# ОТРЫВОК СО СТРАНИЦЫ
<…> Здесь чудесно на побережье в январе, достаточно тепло, чтобы ходить без пальто. Если бы у меня была с собой старая одежда, я, несомненно, испытывал бы искушение взять ботик и выйти в море <…> Даже здесь, далеко к западу, видны признаки войны – время от времени проплывает торпедный катер, морской офицер из отеля патрулирует на моторке посмотреть, нет ли следов подлодок. <…> По дороге мы проезжали совсем рядом с родиной Элиотов…»
Вивьен сделала приписку – о том, что ей было трудно писать «из-за болезни», о подарках для «Ады, Шарлотты и Маргарет» и о заботах, которые потребовались, чтобы хорошо отапливалась квартира и удобно было готовить.
В тот же день Элиот написал Расселу, что надеется попасть на его лекции (о «Принципах социальной реконструкции»). Небольшая зарисовка (из того же письма): «Вивьен не очень хорошо себя чувствовала сегодня. Она отлично чувствовала себя вчера и вела себя слишком активно; как следствие – плохая ночь, боли в животе, и головная боль наутро, и сильная усталость. Но так как после полудня распогодилось, мы заказали такси для поездки вдоль берега к месту, откуда видны два островка; нам показалось, что другого шанса может и не представиться. Это одно из самых красивых мест на побережье, которые я видел. Безветрие; и вода того особенного светлого зелено-голубого цвета, которого я больше нигде не наблюдал. Меня это восхитило. Атмосфера совершенного покоя, которую можно встретить только на океане»[260].
Вскоре Элиоты вернулись в Лондон, где Том к этому времени смог снять квартиру. Правда, в конце марта они переехали снова.

# ИСХОДНЫЕ ЗАПИСИ
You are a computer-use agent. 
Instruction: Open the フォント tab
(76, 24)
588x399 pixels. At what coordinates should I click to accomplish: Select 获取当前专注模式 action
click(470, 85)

# ЗАДАНИЯ
**A.** Объясните в одном–трёх предложениях, почему, согласно отрывку об Элиотах, они заказали такси для поездки вдоль берега, хотя Вивьен в тот день чувствовала себя плохо.
**B.** Пожалуйста, напишите продолжение отрывка об Элиотах, начиная сразу после его последнего предложения.

# ОТВЕТЫ К ЗАДАНИЯМ
**A.** После полудня распогодилось, и им показалось, что другого шанса для такой поездки может и не представиться.

**B.**
Паунд: «С появлением Джеймса Джойса и Т. С. Элиота <…> можно надеяться, что разуму снова найдется место в нашем привычном к трудной работе языке»[261].
Мать Элиота – Расселу: «Я видела в «Двухнедельном обозрении» статью Эзры Паунда, в которой он упоминает Тома как одного из наиболее умных писателей. Он щедр на похвалы. И добрый человек. Но я не могу читать Паунда. Его статьи кажутся натянутыми, неестественными…»[262]
Она гордилась успехами Тома: «Я ходила вчера в библиотеку взглянуть на рецензию Тома в “Международном журнале по этике”. Я нашла и прочитала ее. Она производит прекрасное впечатление, но я слишком невежественна, чтобы понять и оценить статью».
Однако важнее всего диссертация: «Я надеюсь, что Том сможет достичь своей цели и приехать в мае для защиты. PhD становится в Америке, и, надо думать, в Англии, едва ли не главным, что требуется для академической позиции и продвижения по службе».
В Хайгейте Элиот преподавал почти то же, что и раньше, и проводил тренировки по бейсболу, но ученики были младше, лет по десять. К своей работе он относился с полной ответственностью, хотя его мать и Вивьен считали, что он растрачивает себя впустую. Среди его учеников был будущий известный поэт Джон Бетджемен, который позже вспоминал «этого американского учителя, мистера Элиота… милого доброго человека»[263].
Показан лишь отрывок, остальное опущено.